It seems that https://github.com/nmstate/kubernetes-nmstate/pull/856 did not fix the issue. It may be due to CNAO overwriting the placement configuration https://github.com/kubevirt/cluster-network-addons-operator/blob/8d0037553962ff72226a817036214b6017fcce20/data/nmstate/operand/operator.yaml#L28.
Grooming: Meni raised that a better and more explicit approach would be to fail NNCP if its selector matches non-supported (Windows) nodes instead of silently ignoring them
We need to put linux as the default placement configuration at CNAO https://github.com/kubevirt/cluster-network-addons-operator/blob/main/pkg/network/placement_configuration.go#L54-L56
Looks like we did already at CNAO just for nmstate, https://github.com/kubevirt/cluster-network-addons-operator/pull/1124, are we sure we are testing it ?

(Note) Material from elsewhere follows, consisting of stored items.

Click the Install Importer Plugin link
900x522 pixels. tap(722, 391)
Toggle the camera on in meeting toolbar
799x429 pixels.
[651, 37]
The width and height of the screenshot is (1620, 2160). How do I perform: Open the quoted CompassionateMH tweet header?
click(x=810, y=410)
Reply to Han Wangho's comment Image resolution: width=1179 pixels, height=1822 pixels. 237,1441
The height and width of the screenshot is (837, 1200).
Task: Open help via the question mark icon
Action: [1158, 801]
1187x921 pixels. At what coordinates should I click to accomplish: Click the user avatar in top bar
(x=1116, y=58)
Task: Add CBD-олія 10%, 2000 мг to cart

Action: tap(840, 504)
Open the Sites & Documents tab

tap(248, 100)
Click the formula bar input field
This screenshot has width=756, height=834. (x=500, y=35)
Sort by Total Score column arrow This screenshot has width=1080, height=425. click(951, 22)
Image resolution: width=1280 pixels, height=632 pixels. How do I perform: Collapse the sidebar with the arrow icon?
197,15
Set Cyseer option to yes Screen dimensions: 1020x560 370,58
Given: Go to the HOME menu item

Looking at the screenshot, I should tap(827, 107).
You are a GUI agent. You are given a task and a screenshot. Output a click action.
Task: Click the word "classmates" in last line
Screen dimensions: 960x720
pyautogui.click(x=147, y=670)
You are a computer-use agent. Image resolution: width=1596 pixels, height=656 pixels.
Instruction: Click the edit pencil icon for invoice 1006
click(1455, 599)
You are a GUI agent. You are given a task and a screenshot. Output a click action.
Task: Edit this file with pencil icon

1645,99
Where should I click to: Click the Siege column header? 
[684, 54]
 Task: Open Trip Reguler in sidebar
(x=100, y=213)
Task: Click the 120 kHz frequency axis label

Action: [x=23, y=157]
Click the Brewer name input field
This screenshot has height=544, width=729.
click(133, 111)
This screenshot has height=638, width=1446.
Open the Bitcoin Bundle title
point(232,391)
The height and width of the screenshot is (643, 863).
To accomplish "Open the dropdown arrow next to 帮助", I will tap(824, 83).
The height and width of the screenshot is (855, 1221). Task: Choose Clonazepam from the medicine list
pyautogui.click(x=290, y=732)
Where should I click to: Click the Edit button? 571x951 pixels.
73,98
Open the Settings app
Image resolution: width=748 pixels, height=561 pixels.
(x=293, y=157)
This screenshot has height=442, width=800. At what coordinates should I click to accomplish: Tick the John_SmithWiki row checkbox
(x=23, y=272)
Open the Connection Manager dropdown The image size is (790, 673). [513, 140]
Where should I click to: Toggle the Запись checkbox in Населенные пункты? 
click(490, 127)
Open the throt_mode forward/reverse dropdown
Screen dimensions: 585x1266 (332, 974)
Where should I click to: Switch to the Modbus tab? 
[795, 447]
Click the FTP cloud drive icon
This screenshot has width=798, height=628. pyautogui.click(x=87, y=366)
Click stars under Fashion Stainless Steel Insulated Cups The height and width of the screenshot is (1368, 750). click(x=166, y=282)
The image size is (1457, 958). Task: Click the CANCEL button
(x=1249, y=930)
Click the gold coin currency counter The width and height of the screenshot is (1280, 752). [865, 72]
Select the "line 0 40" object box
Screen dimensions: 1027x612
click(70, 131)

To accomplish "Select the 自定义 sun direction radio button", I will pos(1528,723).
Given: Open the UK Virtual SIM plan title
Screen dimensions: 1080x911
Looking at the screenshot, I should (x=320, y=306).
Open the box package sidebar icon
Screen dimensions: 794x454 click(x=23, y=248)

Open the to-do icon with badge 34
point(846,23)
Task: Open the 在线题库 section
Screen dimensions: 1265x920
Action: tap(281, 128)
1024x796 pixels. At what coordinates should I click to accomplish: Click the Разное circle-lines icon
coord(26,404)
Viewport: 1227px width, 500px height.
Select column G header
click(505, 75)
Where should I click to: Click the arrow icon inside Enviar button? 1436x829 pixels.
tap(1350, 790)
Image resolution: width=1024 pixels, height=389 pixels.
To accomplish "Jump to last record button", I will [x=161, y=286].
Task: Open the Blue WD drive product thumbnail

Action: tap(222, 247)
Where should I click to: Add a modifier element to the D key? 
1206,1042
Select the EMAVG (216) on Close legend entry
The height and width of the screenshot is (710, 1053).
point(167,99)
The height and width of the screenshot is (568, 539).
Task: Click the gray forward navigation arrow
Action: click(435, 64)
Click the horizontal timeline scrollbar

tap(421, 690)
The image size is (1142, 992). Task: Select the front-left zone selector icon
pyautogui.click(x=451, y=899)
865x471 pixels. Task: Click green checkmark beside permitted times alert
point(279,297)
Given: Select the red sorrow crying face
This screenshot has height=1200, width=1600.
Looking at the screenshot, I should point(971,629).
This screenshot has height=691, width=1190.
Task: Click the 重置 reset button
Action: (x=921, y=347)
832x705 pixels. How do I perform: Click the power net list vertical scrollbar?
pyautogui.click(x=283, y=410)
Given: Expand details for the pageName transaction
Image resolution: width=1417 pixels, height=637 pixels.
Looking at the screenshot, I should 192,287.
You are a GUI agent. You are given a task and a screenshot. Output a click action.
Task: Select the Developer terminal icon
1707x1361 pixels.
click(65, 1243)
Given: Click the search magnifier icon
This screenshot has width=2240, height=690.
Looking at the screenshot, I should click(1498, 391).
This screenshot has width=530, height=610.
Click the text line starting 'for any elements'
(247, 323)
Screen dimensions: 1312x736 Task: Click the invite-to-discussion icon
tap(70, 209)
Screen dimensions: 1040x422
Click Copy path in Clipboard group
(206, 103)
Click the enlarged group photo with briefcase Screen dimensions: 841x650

Checking an OCP 4.10 cluster looks like os: linux is there nodeSelector: beta.kubernetes.io/arch: amd64 kubernetes.io/os: linux I think we can close this bz.
Verified on OCP 4.10, k-nmstate-handler-4.10.0-41. Same results as Quique - nodeSelector: beta.kubernetes.io/arch: amd64 kubernetes.io/os: linux Nodes hold kubernetes.io/os: linux label.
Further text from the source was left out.